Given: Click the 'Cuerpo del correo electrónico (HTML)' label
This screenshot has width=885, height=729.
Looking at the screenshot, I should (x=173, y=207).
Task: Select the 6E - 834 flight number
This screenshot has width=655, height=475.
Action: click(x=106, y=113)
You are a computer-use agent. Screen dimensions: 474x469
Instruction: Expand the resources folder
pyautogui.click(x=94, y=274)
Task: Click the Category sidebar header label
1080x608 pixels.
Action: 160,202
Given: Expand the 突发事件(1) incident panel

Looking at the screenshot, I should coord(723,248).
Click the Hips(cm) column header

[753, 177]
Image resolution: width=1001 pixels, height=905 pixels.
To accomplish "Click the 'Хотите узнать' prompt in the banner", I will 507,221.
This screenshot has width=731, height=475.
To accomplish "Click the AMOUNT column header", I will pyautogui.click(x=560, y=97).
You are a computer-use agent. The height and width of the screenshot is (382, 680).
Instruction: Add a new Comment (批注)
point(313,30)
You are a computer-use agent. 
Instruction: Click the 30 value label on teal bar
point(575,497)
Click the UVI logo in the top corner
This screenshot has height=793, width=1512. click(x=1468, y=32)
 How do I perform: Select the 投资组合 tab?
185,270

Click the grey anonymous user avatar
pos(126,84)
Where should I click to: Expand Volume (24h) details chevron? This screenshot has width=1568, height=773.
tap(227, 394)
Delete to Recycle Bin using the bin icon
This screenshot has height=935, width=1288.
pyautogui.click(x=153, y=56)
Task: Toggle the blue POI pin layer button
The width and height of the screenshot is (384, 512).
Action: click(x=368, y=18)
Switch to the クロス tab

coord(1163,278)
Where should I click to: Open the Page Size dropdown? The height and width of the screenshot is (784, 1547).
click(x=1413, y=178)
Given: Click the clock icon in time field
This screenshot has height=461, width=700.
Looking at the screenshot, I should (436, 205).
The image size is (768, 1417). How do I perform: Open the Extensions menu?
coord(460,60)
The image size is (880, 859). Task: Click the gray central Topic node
□ □ □ □ □ □ □
▶ **CONSIGNE ÉCRITE**:
Recopiez telles quelles les lignes de l'extrait, en partant de celle qui contient "Given: Click the clock icon in time field" et en continuant jusqu'à la dernière ligne de l'extrait, toutes deux comprises.

▶ **RÉPONSE**:
Given: Click the clock icon in time field
This screenshot has height=461, width=700.
Looking at the screenshot, I should (436, 205).
The image size is (768, 1417). How do I perform: Open the Extensions menu?
coord(460,60)
The image size is (880, 859). Task: Click the gray central Topic node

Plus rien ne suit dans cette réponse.